It may be hard for non-scientists to accept, but the neurological research found that by age two, an infant’s brain has twice as many synapses as an adult’s. And those activated often by repeated early experiences will likely be permanent while those less frequently used will be eliminated. The conclusion is that brain development is greatly affected by environmental influences, especially in the earliest years. “Language development is the core of all learning,” says Cornelia Grumman, director of The First Five Years Fund. “We must start early.” Research shows that by age 3, children from low-income families are behind middle and upper-income families in vocabulary. In homes with both parents working full time at low-paying jobs, there are far fewer hours to engage in conversation or to read bedtime stories. The parental atmosphere may be loving but the hours are not there.

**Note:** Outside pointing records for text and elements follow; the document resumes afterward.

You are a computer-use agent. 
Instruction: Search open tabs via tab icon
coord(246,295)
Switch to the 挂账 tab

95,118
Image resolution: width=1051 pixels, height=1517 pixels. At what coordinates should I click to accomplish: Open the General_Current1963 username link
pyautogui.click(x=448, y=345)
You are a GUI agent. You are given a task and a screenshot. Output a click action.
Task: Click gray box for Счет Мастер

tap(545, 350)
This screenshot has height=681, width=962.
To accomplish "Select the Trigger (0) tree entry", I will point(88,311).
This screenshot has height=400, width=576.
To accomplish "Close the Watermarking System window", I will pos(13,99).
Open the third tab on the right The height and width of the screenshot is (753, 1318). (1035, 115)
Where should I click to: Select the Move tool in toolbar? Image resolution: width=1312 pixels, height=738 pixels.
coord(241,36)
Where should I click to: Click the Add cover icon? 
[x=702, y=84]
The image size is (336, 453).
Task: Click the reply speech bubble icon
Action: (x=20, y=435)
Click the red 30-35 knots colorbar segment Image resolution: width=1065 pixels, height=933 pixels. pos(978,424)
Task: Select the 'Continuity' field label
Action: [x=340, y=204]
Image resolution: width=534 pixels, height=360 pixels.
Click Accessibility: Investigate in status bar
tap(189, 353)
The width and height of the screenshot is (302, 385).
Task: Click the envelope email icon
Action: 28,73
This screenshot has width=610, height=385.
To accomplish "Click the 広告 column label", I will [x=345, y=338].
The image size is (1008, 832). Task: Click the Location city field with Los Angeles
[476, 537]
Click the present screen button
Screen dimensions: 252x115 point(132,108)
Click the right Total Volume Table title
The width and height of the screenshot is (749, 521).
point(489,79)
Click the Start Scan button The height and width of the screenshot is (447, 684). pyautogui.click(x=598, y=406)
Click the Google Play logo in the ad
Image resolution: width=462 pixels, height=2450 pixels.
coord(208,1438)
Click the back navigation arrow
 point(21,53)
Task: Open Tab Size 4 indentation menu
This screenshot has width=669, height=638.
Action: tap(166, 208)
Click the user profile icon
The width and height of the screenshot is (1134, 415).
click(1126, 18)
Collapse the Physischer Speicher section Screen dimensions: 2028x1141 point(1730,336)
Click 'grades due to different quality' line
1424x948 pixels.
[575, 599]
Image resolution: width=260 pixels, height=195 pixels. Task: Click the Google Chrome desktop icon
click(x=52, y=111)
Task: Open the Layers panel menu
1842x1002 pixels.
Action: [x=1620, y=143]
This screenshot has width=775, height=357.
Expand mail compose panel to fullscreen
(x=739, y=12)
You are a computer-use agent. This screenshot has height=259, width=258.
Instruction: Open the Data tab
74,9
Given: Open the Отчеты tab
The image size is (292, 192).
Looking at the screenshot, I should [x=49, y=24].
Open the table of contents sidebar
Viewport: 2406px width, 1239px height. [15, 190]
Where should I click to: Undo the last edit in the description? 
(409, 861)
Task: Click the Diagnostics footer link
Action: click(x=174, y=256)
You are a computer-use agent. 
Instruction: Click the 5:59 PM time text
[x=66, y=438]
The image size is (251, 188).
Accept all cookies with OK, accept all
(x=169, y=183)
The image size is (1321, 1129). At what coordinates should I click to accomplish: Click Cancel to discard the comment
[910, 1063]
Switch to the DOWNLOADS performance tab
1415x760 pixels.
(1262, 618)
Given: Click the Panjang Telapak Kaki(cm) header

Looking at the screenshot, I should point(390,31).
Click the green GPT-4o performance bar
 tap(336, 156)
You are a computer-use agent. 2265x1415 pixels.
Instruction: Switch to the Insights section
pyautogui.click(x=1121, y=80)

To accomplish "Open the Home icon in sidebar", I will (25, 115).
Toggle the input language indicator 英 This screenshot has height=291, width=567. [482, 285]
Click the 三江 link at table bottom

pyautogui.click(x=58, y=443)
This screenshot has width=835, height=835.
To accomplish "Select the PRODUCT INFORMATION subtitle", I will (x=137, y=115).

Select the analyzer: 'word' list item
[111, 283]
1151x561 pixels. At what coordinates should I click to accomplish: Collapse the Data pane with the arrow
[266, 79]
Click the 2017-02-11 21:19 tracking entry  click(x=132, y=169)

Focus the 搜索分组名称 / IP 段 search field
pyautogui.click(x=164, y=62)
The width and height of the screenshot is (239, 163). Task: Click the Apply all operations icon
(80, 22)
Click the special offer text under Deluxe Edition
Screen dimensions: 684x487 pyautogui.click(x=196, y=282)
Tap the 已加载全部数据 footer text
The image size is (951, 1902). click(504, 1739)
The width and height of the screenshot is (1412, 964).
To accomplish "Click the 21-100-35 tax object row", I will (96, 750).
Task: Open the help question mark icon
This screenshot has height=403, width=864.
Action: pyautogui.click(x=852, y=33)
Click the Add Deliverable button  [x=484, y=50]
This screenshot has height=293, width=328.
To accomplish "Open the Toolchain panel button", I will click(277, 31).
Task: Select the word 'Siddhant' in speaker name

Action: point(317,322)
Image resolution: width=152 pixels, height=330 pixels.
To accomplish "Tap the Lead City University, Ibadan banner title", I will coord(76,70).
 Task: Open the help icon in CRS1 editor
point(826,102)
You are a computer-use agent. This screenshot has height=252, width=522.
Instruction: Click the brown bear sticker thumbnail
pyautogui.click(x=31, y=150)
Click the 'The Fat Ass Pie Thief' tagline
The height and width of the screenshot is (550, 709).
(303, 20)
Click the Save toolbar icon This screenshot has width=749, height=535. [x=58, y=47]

Professor Alison Gopnik, professor of psychology at Berkeley, has conducted research with children at the University. She wrote in a New York Times article, “Your Baby is Smarter Than You Think,” that “New studies demonstrate that babies and very young children know, observe, explore, imagine and learn more than we would ever have thought possible. In some ways, they are smarter than adults.” She explained that the young brain is remarkably plastic and flexible. She also emphasized that, “What children observe most closely, explore most obsessively and imagine most vividly are the people around them . . . Parents and other caregivers teach young children by paying attention and interacting with them naturally and, most of all, by just allowing them to play.”